Data items
● ● ● ● ●

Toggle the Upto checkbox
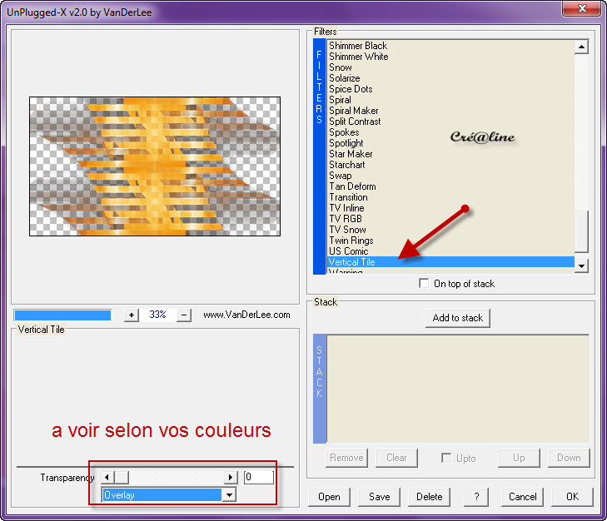The width and height of the screenshot is (607, 521). click(x=445, y=458)
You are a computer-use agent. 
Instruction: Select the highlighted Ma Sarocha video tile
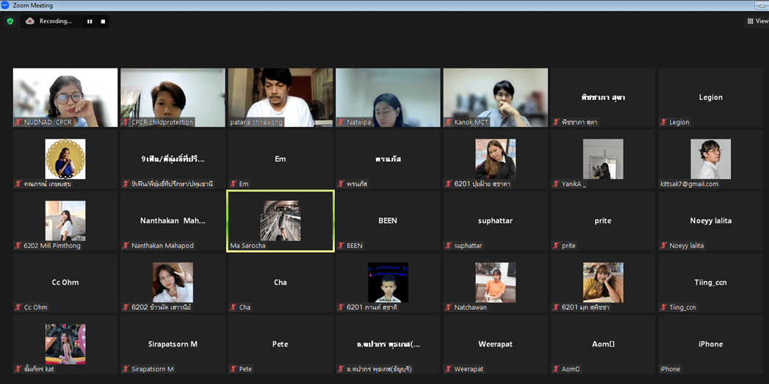coord(280,221)
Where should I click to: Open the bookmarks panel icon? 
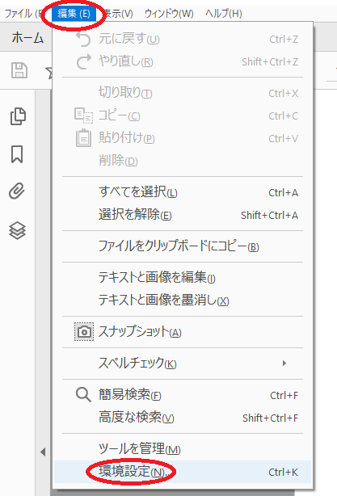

● ● ● ● ●

● Instructions to follow: Images aside, return each entry above precisely as it stands.

● The answer:
Toggle the Upto checkbox
The width and height of the screenshot is (607, 521). click(x=445, y=458)
You are a computer-use agent. 
Instruction: Select the highlighted Ma Sarocha video tile
coord(280,221)
Where should I click to: Open the bookmarks panel icon? 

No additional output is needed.